Zopa’s CEO Jaidev Janardana said that the company is launching a bank to achieve its vision of offering the best home for customer money. As it prepares to offer traditional products, such as cash ISAs, alongside P2P investments, he pointed to Zopa’s customer service record in the 12 years since its birth.
He said that banks’ duty of care primarily covers managing customer money and data – and this is something Zopa has built a reputation for. So has P2P moved full circle and become what it set out to disrupt?
Alternative routes
As to be expected, the industry is fragmenting as it matures, and different platforms will take different routes. An audience poll at the AltFi event revealed that 59% of attendees don’t think that high street bank collaboration is bad news for customers, but the remainder disagreed. So there’s a sizeable minority committed to replacing banks.
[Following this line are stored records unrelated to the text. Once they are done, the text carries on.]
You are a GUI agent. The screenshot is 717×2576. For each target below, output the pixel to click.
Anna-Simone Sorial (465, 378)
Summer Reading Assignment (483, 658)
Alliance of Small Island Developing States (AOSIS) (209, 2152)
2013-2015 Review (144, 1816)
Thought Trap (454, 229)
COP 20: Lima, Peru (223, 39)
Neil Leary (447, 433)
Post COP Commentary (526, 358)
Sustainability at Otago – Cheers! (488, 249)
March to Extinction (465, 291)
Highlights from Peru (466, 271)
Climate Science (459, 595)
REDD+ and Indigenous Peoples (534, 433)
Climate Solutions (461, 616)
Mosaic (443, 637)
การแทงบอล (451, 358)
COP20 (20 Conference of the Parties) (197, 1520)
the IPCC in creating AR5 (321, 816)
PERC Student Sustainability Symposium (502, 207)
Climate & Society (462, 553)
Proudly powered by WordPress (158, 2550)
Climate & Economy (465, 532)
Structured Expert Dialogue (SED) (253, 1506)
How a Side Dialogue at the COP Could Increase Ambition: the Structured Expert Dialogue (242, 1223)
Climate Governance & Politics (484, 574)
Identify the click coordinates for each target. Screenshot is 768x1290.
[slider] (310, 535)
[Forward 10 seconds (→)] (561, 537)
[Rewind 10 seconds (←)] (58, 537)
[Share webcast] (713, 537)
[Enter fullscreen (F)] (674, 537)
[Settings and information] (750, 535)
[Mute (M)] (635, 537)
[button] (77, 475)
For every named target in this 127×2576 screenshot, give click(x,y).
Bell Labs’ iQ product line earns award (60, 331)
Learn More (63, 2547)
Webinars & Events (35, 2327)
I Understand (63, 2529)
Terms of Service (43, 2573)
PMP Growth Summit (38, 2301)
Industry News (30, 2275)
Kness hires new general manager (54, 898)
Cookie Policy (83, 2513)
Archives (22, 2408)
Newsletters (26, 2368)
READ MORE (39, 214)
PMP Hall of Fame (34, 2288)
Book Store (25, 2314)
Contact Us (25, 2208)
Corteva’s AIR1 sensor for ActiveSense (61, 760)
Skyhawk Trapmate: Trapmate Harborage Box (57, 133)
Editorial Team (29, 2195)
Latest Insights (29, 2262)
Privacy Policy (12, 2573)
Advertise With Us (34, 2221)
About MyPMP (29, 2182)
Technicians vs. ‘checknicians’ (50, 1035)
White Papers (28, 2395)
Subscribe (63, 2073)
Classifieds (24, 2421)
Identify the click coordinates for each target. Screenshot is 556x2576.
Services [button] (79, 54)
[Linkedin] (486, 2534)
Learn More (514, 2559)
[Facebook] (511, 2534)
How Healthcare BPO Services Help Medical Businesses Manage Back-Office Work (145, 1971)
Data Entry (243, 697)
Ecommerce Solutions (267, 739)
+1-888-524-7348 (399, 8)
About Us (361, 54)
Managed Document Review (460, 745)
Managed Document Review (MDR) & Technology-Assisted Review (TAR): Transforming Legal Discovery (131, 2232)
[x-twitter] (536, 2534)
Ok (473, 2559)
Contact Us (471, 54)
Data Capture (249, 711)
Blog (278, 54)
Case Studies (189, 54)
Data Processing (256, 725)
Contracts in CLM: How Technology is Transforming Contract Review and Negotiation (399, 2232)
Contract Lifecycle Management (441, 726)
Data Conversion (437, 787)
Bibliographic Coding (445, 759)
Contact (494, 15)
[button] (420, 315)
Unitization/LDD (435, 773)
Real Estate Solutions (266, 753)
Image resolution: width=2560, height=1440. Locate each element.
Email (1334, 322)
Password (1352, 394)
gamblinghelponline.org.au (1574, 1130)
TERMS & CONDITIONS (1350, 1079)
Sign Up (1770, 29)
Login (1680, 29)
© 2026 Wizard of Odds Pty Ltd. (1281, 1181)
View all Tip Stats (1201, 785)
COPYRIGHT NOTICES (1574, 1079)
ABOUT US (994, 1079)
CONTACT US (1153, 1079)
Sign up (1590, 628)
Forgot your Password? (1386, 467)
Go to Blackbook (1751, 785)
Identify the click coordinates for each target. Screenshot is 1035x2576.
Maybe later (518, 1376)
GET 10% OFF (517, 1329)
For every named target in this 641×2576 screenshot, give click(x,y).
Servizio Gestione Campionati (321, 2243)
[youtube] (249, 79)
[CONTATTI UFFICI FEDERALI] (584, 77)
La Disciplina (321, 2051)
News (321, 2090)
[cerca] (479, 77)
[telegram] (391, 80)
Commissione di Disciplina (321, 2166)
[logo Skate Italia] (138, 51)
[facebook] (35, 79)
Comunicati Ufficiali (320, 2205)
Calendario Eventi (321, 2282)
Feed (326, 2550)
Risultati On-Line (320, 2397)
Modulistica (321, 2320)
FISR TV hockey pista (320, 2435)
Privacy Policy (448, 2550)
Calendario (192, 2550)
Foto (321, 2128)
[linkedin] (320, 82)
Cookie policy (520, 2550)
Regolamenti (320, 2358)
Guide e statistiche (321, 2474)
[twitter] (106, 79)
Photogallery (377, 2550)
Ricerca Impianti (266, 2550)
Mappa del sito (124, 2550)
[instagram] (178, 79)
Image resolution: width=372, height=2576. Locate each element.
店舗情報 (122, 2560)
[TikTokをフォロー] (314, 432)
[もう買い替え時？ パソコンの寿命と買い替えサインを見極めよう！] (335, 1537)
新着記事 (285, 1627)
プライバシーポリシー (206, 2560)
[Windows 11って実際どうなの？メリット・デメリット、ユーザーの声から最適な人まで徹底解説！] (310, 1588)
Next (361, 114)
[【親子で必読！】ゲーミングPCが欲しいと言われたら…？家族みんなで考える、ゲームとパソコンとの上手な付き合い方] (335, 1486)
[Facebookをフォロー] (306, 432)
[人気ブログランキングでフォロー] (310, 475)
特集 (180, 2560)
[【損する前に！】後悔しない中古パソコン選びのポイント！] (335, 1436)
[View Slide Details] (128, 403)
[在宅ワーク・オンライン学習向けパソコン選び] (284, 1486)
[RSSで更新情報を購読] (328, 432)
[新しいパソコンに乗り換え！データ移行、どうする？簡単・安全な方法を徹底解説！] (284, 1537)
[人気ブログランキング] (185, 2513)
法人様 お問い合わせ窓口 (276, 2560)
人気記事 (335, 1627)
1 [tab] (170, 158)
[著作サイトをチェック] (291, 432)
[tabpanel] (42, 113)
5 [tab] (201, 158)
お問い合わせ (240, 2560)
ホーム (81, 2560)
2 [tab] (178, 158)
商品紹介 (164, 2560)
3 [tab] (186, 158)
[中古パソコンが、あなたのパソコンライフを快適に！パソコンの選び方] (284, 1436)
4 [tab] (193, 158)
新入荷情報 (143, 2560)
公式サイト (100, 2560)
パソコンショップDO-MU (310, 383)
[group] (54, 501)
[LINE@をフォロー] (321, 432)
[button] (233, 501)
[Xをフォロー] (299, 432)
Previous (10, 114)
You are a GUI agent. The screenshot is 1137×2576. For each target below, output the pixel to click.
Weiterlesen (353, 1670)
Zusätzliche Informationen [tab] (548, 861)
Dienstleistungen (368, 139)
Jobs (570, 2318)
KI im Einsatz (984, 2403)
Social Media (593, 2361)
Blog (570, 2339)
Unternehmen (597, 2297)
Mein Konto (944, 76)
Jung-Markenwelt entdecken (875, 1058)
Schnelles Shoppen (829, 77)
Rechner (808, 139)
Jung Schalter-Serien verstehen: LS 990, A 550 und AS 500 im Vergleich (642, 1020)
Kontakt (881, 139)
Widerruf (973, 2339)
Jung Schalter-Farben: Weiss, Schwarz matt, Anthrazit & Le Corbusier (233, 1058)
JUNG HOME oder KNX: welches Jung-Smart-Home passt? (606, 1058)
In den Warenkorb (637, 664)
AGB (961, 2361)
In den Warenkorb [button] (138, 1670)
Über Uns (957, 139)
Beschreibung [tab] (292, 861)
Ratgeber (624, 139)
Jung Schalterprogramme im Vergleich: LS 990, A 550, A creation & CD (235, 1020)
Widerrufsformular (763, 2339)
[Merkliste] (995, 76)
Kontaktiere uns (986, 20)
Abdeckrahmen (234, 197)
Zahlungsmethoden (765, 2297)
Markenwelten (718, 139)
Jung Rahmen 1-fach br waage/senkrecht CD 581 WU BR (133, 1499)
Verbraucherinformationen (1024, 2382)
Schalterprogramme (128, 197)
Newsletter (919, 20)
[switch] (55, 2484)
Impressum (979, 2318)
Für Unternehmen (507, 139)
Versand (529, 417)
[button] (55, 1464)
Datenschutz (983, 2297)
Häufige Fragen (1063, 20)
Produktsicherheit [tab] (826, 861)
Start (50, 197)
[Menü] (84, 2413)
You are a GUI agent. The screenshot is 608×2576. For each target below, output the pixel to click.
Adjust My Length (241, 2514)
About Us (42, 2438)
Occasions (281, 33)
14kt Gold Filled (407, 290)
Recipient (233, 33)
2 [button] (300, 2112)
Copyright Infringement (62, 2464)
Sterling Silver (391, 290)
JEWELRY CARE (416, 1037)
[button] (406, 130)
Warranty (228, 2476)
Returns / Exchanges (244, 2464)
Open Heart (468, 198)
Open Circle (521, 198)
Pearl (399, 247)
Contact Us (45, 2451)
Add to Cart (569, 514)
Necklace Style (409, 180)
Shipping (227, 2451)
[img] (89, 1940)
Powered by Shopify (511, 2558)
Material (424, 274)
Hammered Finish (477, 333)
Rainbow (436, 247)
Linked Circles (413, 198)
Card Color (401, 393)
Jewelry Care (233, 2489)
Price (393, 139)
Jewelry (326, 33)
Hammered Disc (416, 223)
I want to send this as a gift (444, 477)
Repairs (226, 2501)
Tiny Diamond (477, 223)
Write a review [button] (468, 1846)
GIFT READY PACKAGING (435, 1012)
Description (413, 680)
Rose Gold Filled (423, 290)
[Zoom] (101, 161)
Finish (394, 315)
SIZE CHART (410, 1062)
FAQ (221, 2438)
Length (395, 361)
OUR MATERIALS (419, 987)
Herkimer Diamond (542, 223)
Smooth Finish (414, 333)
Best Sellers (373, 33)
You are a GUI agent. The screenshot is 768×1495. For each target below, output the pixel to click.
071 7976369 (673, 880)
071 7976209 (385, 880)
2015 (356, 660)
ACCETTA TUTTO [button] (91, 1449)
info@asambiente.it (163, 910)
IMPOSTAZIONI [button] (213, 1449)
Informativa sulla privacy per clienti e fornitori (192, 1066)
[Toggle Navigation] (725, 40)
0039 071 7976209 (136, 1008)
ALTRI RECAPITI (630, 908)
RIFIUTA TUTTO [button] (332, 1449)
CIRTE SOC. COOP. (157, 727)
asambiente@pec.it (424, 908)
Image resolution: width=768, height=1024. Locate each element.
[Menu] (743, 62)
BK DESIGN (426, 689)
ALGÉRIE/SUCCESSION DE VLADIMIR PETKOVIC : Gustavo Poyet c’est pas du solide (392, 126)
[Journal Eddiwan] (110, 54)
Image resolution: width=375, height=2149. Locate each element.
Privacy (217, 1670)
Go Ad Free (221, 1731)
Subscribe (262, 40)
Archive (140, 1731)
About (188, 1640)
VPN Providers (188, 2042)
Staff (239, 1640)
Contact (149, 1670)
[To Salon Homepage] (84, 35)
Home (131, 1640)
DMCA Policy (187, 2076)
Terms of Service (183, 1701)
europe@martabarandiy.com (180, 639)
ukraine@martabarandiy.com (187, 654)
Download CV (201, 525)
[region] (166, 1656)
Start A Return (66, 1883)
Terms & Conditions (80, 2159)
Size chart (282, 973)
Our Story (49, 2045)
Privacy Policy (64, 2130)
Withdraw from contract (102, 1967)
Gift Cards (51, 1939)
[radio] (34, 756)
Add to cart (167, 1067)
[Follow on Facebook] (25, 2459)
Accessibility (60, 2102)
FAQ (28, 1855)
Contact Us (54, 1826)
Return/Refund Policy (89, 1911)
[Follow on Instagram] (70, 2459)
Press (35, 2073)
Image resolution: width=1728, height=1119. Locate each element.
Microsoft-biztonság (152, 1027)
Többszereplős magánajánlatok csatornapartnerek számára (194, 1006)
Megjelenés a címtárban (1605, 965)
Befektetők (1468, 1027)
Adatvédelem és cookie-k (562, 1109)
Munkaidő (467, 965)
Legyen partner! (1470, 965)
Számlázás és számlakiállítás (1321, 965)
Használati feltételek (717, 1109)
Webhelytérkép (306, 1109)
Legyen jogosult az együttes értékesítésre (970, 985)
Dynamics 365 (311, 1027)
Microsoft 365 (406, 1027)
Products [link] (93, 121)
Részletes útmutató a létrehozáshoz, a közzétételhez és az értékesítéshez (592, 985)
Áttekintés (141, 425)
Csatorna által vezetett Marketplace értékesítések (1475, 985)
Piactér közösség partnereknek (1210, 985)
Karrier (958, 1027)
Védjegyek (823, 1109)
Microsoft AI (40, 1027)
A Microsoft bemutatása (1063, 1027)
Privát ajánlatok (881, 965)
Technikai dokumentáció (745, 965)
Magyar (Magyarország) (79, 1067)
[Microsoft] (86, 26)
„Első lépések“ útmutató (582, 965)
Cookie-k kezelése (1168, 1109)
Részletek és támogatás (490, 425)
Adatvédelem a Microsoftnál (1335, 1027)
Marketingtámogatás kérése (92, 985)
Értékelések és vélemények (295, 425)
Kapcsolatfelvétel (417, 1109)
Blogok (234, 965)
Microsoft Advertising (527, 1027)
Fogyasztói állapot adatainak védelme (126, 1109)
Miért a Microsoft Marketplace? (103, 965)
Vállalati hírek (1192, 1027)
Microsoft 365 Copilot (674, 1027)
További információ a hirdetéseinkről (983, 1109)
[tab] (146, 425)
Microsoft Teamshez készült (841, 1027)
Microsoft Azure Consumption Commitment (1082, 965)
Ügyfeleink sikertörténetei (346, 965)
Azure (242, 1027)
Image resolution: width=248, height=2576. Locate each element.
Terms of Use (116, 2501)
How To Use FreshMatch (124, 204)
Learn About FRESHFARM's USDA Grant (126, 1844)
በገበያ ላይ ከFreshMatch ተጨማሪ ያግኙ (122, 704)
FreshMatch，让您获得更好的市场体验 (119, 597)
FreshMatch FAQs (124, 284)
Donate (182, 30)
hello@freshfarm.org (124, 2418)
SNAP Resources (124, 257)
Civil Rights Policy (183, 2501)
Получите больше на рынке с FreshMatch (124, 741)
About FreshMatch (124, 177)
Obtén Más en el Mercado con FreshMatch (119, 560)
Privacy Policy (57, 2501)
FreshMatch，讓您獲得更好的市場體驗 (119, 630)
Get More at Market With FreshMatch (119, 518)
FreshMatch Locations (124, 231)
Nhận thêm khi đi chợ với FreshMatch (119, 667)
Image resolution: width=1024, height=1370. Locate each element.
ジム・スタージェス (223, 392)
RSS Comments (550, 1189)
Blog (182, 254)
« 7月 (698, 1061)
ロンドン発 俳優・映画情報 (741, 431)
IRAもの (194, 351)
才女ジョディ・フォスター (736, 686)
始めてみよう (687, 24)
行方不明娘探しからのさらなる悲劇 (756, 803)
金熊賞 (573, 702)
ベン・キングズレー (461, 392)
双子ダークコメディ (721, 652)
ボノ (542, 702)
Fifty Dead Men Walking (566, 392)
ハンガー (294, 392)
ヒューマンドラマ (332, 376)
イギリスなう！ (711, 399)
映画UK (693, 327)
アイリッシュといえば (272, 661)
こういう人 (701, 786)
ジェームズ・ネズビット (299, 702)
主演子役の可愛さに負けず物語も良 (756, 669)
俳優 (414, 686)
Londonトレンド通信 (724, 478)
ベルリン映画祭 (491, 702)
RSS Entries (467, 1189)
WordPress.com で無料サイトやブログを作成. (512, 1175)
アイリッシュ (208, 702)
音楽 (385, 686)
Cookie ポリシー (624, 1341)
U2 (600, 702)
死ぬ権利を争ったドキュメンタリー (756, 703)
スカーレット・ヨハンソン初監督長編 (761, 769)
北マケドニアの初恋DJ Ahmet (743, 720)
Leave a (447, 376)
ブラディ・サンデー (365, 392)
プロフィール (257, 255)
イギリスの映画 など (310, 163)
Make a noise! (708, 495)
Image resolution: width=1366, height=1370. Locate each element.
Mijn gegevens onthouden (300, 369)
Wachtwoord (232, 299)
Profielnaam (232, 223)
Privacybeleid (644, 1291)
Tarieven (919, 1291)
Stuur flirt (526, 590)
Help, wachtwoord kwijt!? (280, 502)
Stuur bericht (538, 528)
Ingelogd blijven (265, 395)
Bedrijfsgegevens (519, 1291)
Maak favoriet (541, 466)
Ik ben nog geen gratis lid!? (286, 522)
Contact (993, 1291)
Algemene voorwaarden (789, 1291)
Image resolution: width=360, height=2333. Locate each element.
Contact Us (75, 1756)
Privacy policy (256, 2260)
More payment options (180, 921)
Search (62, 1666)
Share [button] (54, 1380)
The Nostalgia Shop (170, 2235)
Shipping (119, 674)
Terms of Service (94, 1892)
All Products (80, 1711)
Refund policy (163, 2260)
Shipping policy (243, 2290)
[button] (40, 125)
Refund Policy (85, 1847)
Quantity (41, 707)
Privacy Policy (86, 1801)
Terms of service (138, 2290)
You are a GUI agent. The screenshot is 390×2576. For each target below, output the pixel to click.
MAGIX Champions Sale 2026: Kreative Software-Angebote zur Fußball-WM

This includes Monzo’s Founder Tom Blomfield, who believes that the sector’s collaboration with the incumbents risks simply plugging gaps in a broken banking system.
He called for fintechs to take the lead in ‘marketplace banking’ – rooted in smart software driving open banking in a fertile PSD II environment.
Ultimately, consumers want choice. One way ahead, that we’ll see more of, is co-branding or white labelling of products.
There is room for both banks and platforms, and it will be fascinating to watch how their relationship develops.